Copy the lines of the material from the line with "Task: Click the Powered by Stripe badge" up to and including the line with "Action: 214,377", word for word, and leave out the pictures.

Saved entries
########
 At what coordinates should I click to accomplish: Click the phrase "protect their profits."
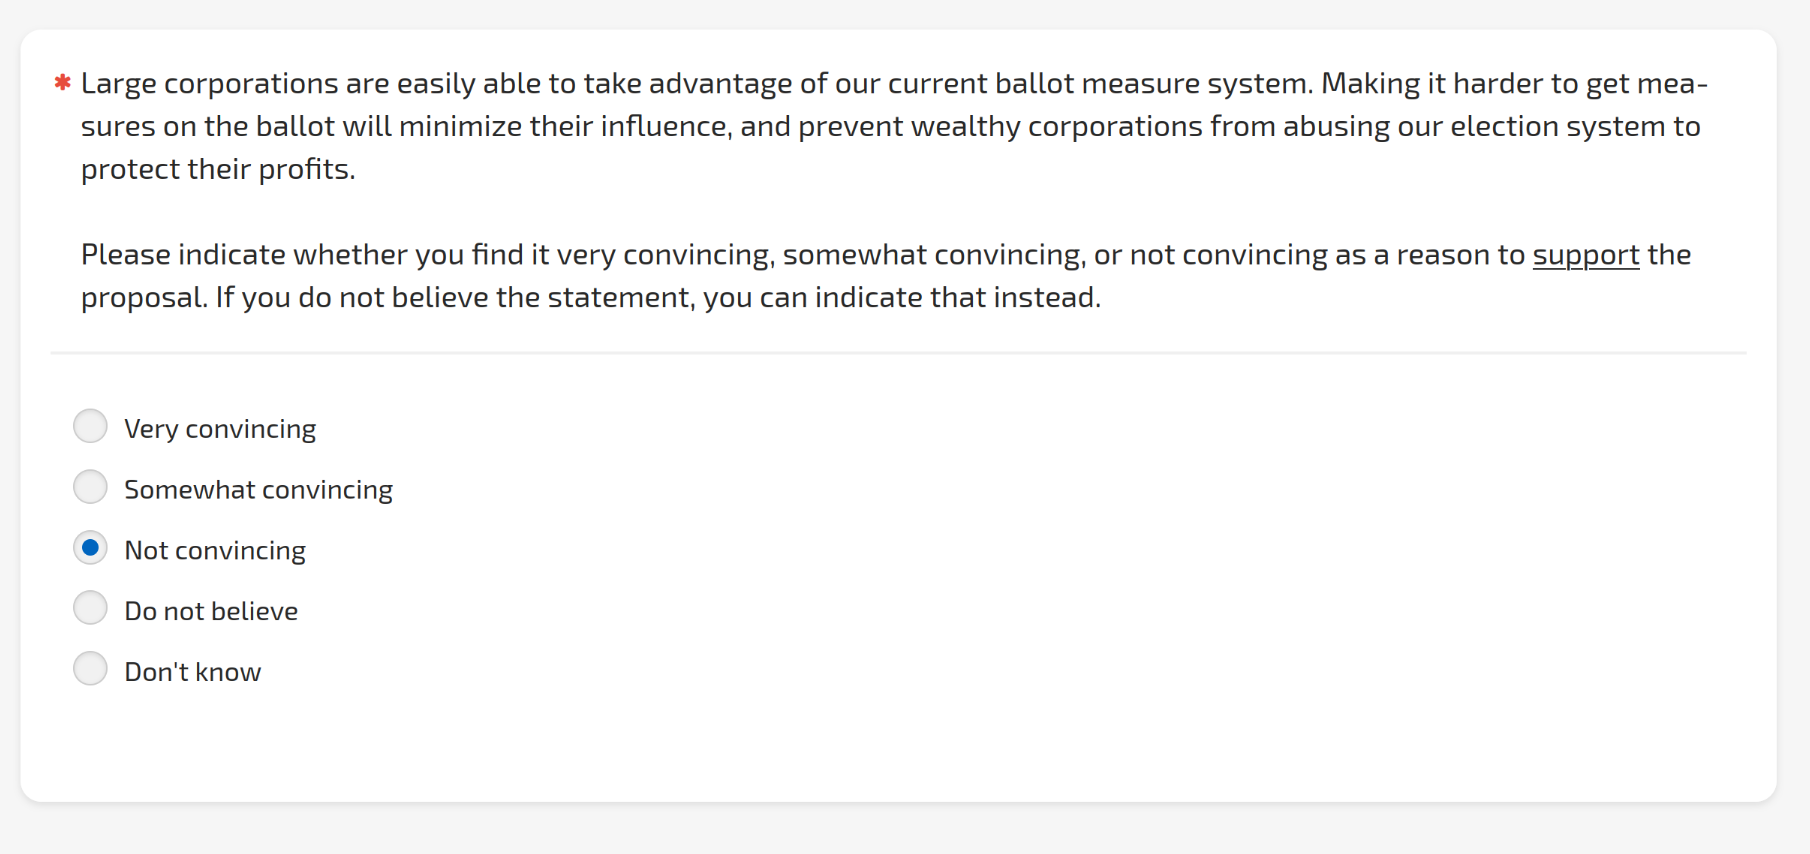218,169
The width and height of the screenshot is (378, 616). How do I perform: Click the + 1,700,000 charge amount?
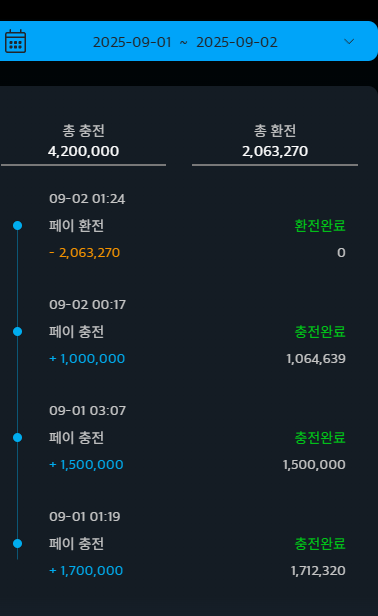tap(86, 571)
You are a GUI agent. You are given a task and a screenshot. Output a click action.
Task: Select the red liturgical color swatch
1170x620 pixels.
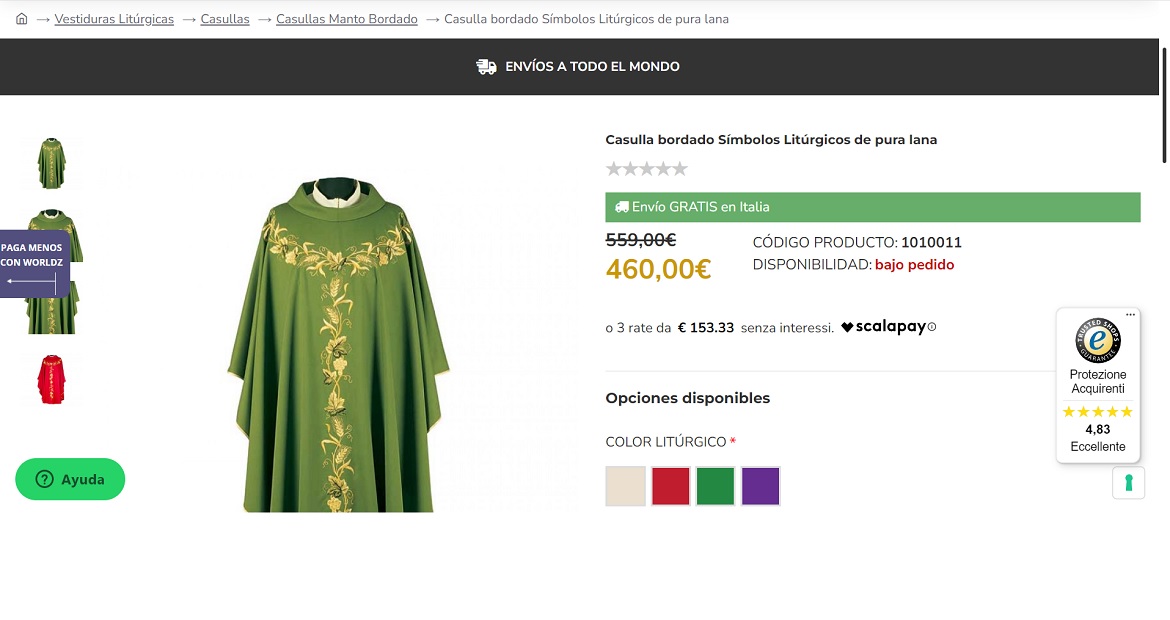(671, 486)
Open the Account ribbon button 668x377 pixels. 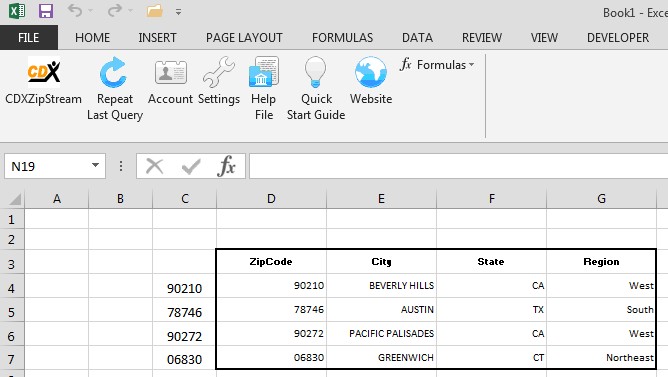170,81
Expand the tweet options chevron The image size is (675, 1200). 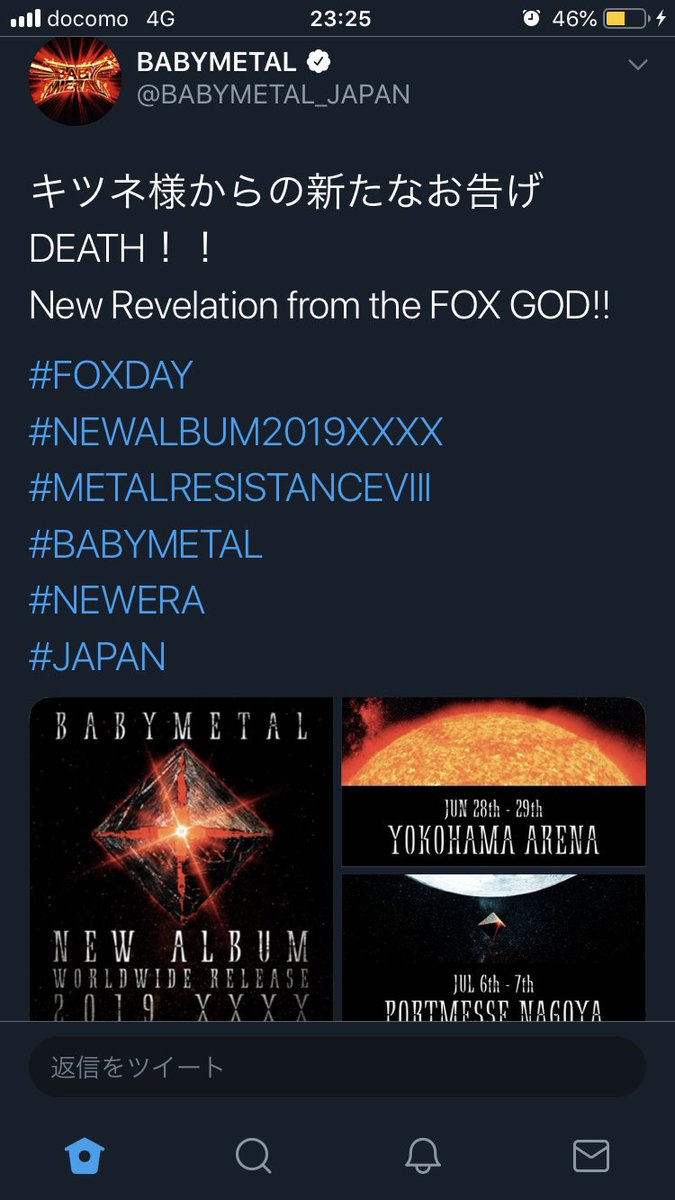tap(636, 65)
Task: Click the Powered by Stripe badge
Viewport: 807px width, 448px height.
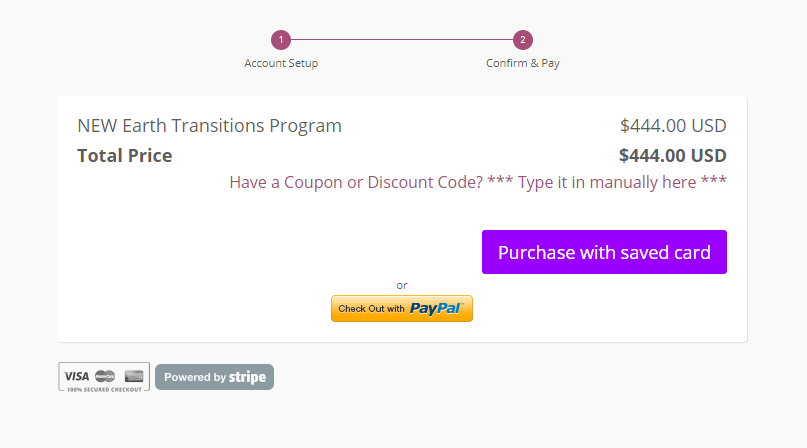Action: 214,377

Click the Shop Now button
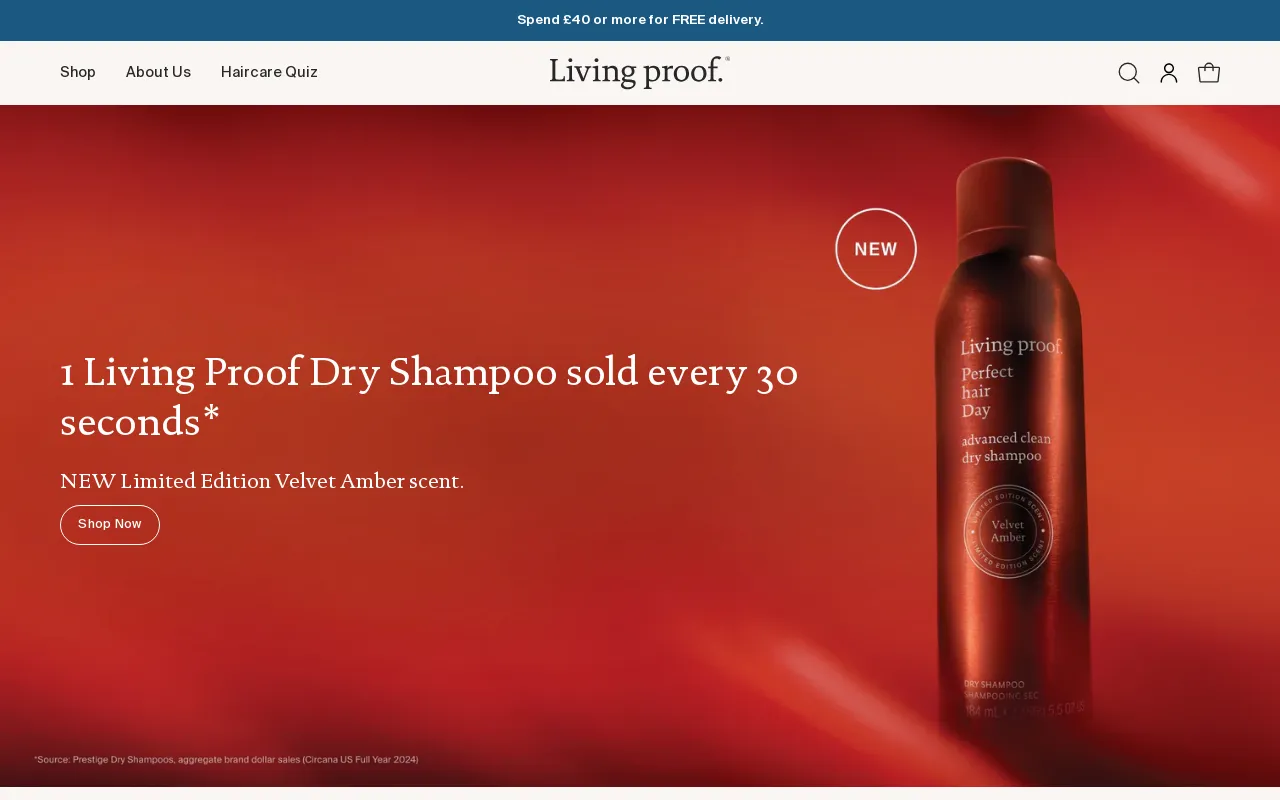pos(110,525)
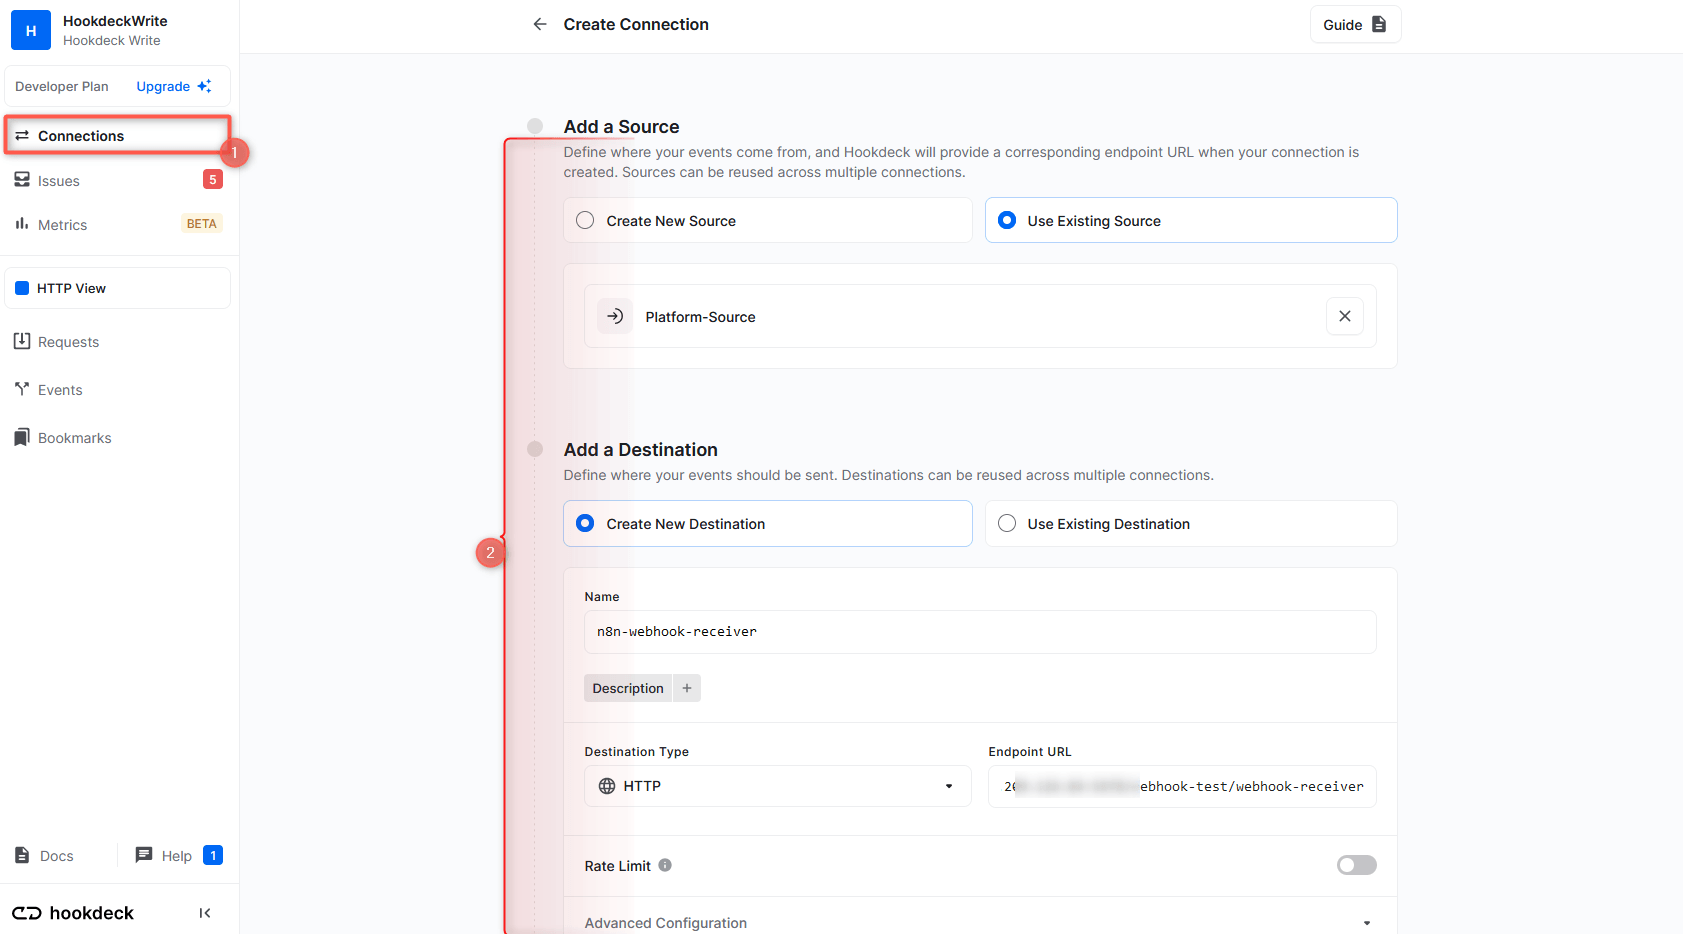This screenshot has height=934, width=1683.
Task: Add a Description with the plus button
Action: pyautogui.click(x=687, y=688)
########
> _Answer to the task_
Task: Click the Powered by Stripe badge
Viewport: 807px width, 448px height.
Action: 214,377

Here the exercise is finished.